Yol Üstünde Bir Han
‘Bütün gün, bütün gece aralıklarla at sürmüşler. O heyecana çok görmemek gerek… Tanyerinde, Mikail bir gün ara vermenin iyice olacağını fısıldamış, Aslan Bey’in kulağına. Bizim bey de kendi fikriymişçesine, güvenle, Frenklerin beceriksiz olduğunu, ayrıca çabalarının hepsini Şam’a giderken bitirirlerse kollarının kılıç kaldıramayacağını buyurmuş. Bakışları etrafı kolaçan ederken, daha önce işittiğin hanı uzaktan görmüşler. Amasya ile Halebîn ortasında, Malatya’nın yakınlarında… Sırtını ormana dayamış, unutulmaya yüz tutmuş, kimilerinin günah işleyip karmaşıklığın içine sürüklendiği iki katlı, soğuk taş bina…
Masalı duydun, aynen öyle oldu. Hesabî hancı Ahmet, kellesini kurtarmanın hoşnutluğuyla askerlere oda açması için kızını pervane etmiş, bihuş avradına da aş pişirmeyi sipariş etmiş. Gel gör ki Mikail durduğu yerde sallanır olmuş, yüzü bozca, nefesi kesik kesik… Aslan Bey onun mesafe aşmaktan soluksuz kaldığını düşünmüş, anlamazmış ki aşka düşenin halinden.
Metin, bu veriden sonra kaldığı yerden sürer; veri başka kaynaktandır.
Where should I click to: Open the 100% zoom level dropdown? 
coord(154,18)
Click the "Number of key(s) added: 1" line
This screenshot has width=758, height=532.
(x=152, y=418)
Nerden bilsin kumandanın, hocasının kızı yaşındaki ergene vurulduğunu…
Peki, sen anlar mısın sevdanın dilinden? Dur, öyle hemen atılmadan, uzak kal. Herkes bilir sanır, her şeyi. Başına gelince türlü yüzünü görür. Seni seveni istemek zorunda kalmak gücüne gitmez mi? Hele yaşın on üçse, civarında gönlüne ateşi ve suyu aynı anda taşıyan bir er yoksa bir de anan zorla dizini kırıp bedenini döşeğe sererse buna sevi denir mi?’
‘Denmez’ diye iç geçirdi, derviş.
Ellerini koltukaltlarına çaprazlama yerleştirdi. Hancının kızını kucakladığı ana lanet etti. Vallahi ne onun ne de kızın kusuru vardı, bunda. Günah bazen en güzel urbalarını giyer.